[TOKYO] The US dollar dropped Thursday as records from the Federal Reserve's last meeting dampened hopes of an imminent US interest rate hike.
Minutes from the US central bank's July gathering said policymakers were keeping their "options open" but remained divided on the threat of inflation.
A hike in US borrowing costs would tend to lift the dollar by stirring demand for dollar-denominated assets, so Wednesday's minutes weighed on the unit.
The news comes after William Dudley, the influential head of the Federal Reserve's New York branch, unexpectedly hinted this week that a rate hike was possible as early as September.
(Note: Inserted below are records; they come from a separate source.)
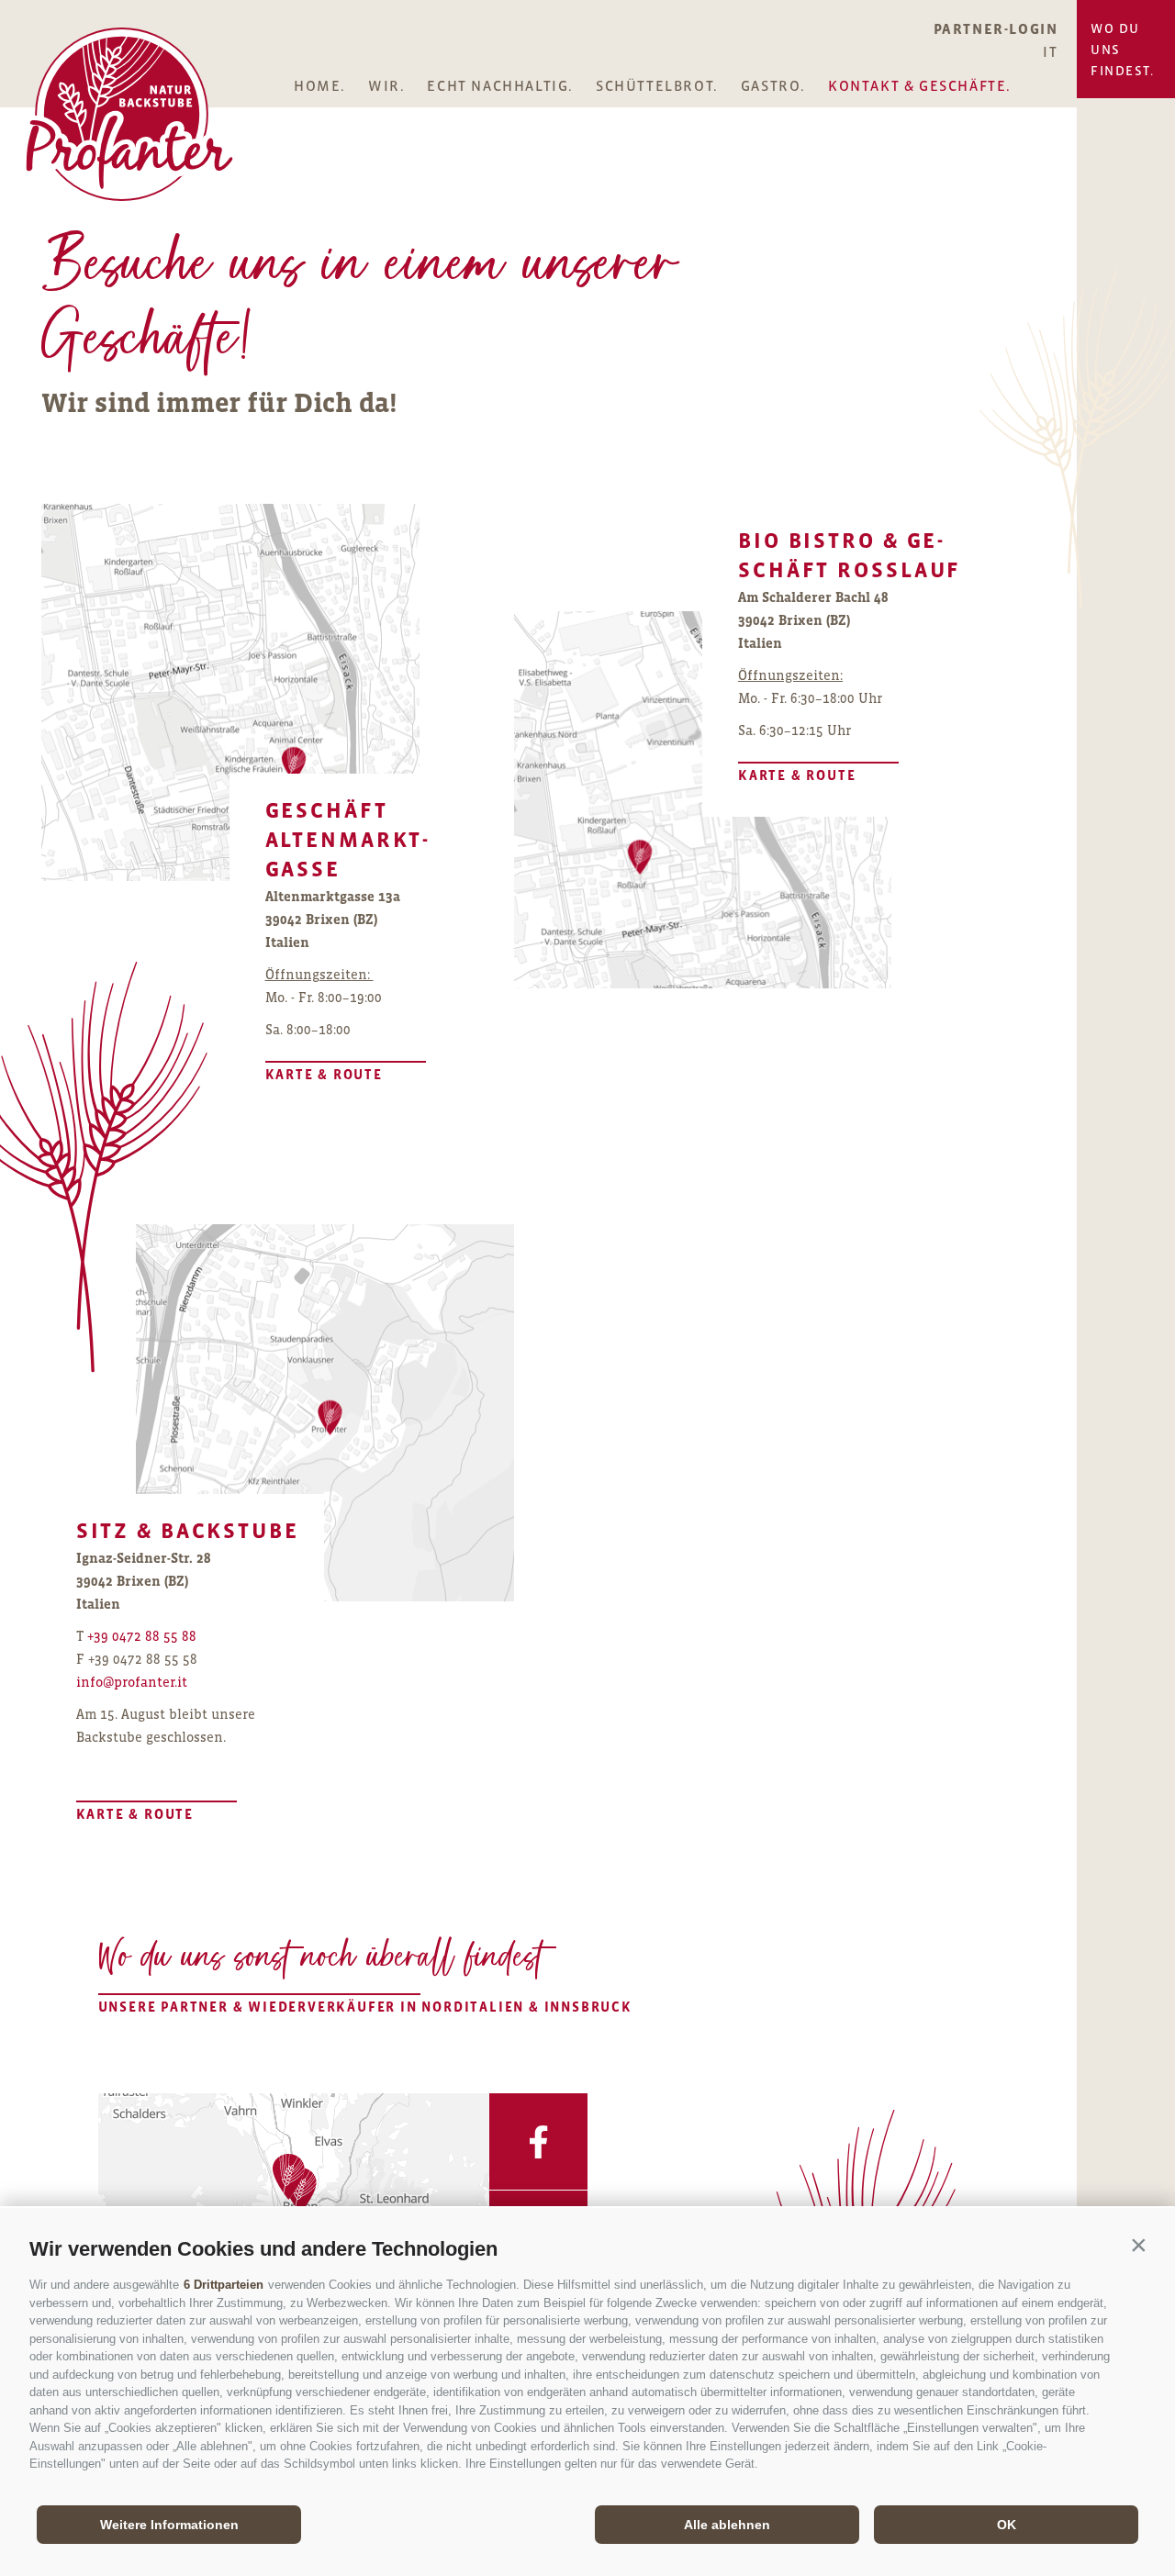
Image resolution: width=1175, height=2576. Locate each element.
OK (1006, 2524)
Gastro (771, 86)
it (1050, 51)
"The message appears to be that as much as a September hike is a possibility, the Fed is unlikely to move until there is a consensus on the outlook for growth, hiring and inflation," Rodrigo Catril, a currency strategist at National Australia Bank, said in a commentary.
"Recent data would therefore suggest a hike is not imminent." The dollar fell as low as 99.65 yen from 100.28 yen on Wednesday in New York, before creeping back above the 100 yen level in afternoon trading.
The euro was down at 113.11 yen from 113.19 yen, while it rose to US$1.1306 from US$1.1287.
The yen has been on a tear since wild market volatility at the start of the year and Britain's June vote to quit the European Union pushed investors into the currency, seen as a safe bet in times of turmoil.
This year, the Japanese currency has surged more than 20 per cent against the dollar and about 15 per cent against the euro.
On Thursday, the dollar also fell against most higher-yielding, but riskier, emerging market units.
The Malaysian ringgit tacked on 0.5 per cent against the US unit, while the Indonesian rupiah was up 0.3 per cent and the Thai baht rose 0.2 per cent.
The South Korean won, Singapore dollar and Philippine peso also advanced.